***** TASK INPUTS *****

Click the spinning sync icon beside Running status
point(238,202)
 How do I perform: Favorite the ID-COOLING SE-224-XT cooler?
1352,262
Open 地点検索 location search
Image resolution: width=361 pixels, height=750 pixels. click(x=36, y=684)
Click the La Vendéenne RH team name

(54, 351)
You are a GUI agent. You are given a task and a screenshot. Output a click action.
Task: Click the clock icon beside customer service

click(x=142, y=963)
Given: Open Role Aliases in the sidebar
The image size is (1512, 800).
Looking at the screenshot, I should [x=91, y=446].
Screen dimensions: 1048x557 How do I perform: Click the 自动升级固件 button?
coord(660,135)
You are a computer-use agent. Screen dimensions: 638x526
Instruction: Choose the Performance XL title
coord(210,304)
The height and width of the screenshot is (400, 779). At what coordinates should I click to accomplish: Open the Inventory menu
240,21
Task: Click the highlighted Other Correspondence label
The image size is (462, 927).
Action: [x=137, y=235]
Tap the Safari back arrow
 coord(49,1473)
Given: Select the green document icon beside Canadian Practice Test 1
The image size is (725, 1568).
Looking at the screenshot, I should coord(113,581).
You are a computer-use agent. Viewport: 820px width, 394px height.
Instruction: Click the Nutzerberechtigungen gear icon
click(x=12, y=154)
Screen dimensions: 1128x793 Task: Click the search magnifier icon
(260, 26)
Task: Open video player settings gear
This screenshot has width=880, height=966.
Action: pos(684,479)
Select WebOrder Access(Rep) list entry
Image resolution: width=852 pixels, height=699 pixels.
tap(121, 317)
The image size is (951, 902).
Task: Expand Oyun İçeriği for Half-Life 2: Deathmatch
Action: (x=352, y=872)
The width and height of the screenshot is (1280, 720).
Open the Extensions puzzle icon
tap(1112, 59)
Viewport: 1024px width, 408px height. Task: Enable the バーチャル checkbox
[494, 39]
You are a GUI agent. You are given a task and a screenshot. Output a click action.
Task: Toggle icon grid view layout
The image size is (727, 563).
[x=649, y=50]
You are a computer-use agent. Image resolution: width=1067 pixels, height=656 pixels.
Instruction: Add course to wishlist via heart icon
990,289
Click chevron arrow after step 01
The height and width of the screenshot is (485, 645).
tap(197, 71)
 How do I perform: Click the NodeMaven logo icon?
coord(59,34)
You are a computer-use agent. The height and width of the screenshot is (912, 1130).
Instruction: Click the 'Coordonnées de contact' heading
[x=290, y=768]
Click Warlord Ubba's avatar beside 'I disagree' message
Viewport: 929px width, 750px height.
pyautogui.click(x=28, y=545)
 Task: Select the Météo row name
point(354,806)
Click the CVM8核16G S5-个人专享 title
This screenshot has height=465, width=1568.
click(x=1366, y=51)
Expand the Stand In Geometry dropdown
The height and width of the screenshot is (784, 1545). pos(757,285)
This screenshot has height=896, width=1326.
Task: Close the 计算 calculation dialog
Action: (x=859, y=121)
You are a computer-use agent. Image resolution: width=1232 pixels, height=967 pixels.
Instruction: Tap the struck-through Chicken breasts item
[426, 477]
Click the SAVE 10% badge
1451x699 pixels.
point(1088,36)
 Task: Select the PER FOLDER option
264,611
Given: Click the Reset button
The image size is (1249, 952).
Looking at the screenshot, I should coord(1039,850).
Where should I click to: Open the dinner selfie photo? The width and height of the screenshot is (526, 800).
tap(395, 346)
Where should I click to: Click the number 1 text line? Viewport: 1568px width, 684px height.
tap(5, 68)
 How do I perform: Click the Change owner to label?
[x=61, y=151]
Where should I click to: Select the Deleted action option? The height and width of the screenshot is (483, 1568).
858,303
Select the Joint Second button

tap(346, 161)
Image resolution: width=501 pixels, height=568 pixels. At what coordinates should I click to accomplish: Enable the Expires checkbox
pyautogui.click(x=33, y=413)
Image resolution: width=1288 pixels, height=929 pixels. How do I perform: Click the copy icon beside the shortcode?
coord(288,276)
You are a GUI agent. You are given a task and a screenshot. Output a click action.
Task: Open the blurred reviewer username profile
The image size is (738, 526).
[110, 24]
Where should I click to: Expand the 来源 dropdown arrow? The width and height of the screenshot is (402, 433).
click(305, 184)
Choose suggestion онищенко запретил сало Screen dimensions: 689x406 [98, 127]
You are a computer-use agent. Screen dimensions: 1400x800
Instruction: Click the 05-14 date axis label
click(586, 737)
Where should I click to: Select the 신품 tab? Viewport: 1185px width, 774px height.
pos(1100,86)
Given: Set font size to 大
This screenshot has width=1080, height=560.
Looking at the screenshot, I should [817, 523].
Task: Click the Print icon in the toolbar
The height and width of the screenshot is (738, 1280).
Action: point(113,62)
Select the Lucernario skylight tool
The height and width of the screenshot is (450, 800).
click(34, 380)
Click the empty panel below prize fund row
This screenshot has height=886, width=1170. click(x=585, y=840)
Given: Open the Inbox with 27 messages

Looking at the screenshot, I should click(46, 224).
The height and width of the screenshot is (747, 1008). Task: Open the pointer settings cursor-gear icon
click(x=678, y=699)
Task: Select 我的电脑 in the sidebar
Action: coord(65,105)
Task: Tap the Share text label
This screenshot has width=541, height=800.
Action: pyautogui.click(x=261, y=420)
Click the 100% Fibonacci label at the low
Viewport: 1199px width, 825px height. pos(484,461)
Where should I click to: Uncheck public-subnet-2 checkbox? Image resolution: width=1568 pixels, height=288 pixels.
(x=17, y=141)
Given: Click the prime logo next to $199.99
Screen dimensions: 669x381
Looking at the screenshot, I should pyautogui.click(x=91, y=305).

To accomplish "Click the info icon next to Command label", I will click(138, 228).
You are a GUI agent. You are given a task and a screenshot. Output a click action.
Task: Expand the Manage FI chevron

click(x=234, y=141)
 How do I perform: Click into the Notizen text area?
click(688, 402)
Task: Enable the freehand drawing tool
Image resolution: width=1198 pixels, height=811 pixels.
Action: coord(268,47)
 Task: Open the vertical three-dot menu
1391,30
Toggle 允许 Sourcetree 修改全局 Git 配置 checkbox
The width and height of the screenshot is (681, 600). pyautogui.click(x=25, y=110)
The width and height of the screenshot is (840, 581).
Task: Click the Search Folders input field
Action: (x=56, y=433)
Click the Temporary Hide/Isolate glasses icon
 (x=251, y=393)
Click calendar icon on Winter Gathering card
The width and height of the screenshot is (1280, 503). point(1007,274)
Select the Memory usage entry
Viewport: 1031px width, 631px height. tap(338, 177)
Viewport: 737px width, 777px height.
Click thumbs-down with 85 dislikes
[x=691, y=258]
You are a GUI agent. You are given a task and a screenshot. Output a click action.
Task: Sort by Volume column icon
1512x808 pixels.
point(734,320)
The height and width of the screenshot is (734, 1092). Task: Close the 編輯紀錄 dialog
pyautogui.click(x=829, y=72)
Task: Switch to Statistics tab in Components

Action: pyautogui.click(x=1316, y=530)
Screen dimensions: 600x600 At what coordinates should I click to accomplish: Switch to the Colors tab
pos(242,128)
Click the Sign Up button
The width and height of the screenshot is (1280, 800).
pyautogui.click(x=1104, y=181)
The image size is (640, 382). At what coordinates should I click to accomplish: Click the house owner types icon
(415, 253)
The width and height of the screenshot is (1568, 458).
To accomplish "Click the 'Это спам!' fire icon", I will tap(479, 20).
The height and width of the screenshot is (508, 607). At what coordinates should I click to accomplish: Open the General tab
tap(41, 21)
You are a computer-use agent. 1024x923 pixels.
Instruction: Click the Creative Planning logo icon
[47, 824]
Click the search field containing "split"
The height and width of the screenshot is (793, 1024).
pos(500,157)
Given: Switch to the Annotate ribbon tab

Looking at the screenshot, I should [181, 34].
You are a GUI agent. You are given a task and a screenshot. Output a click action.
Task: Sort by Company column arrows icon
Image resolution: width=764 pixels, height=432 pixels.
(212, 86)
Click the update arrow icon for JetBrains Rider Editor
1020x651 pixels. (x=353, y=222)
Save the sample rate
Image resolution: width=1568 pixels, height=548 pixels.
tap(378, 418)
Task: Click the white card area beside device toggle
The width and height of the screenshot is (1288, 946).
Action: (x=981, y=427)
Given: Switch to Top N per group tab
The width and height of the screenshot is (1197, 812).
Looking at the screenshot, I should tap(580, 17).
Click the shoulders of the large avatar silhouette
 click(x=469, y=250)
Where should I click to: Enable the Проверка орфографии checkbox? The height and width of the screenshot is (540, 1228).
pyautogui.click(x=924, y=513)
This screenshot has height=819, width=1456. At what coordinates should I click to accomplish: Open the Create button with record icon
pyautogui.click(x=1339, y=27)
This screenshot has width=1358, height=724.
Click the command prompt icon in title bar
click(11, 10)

*****

WHAT IS BEING ASKED: Everything in the material above from the line that has "Instruction: Click the 05-14 date axis label" through the line that has "Given: Click the prime logo next to $199.99" must be duplicated exactly, with no other lines given.

SOLUTION BELOW:
Instruction: Click the 05-14 date axis label
click(586, 737)
Where should I click to: Select the 신품 tab? Viewport: 1185px width, 774px height.
pos(1100,86)
Given: Set font size to 大
This screenshot has width=1080, height=560.
Looking at the screenshot, I should [817, 523].
Task: Click the Print icon in the toolbar
The height and width of the screenshot is (738, 1280).
Action: point(113,62)
Select the Lucernario skylight tool
The height and width of the screenshot is (450, 800).
click(34, 380)
Click the empty panel below prize fund row
This screenshot has height=886, width=1170. click(x=585, y=840)
Given: Open the Inbox with 27 messages

Looking at the screenshot, I should click(46, 224).
The height and width of the screenshot is (747, 1008). Task: Open the pointer settings cursor-gear icon
click(x=678, y=699)
Task: Select 我的电脑 in the sidebar
Action: coord(65,105)
Task: Tap the Share text label
This screenshot has width=541, height=800.
Action: pyautogui.click(x=261, y=420)
Click the 100% Fibonacci label at the low
Viewport: 1199px width, 825px height. pos(484,461)
Where should I click to: Uncheck public-subnet-2 checkbox? Image resolution: width=1568 pixels, height=288 pixels.
(x=17, y=141)
Given: Click the prime logo next to $199.99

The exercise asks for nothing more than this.